The zeitgeist in Washington is such that Congress is very willing to make life miserable for broadcasters. They are working hard at it right now. They are crafting a bill that would fine radio and TV stations, and the individuals on the air, hundreds of thousands of dollars each time they utter an "indecency." The text of the Time story, even though the survey shows a minority of Americans actually have a problem with television and radio, will cause politicians to point to the magazine and say, "See, Americans find TV too risqué!" In other words, they will argue that most Americans want this legislation whether it's constitutional or not.

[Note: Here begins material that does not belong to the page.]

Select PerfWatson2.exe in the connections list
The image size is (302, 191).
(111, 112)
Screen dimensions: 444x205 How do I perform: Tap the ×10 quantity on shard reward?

And so we get to democracy.
Republic or democracy does it matter?
It's often pointed out that America is a republic, not a democracy. This is usually noted when someone, who believes he may not have the majority of the public on his side, is trying to promote his agenda. This fact is conveniently ignored when he does have popular support.
A democracy is often defined as a system of government whereby the power is retained and directly exercised by the people, i.e., majority rule. Whereas a republic is usually described as a system whereby the power is delegated to representatives to protect their rights according to a set of rules such as a constitution.
Whether America is called republic or a democracy is increasingly irrelevant. Those who watch politics know that lawmakers follow polls and make their decisions based on their perception of what the majority of their constituents believe regardless of whether or not those decisions result in unconstitutional laws. Hence we have a democratic system that is subject to the changing mood of the masses. And that mood does not necessarily come from a strict majority of the public but sometimes from those who shout loudest.
Look at our history. Some states have the death penalty, then they don't and then they do again. The nation doesn't have legal abortion, and then it does. Marijuana possession is legal, and then it's a felony, then a misdemeanor and then a felony again (depending on the ever-changing circumstances).
Broadcasters can expect to ride the same roller coaster of public sea change unless they take the indecency issue to court and prepare to spend a lot of money defending their First Amendment right to produce the content they deem is best for their business. Even if they win at the Supreme Court, nothing is forever. After all, the Supreme Court once declared slavery perfectly legal. But, at least the change in the Supreme Court's tide takes a lot longer than that of Congress.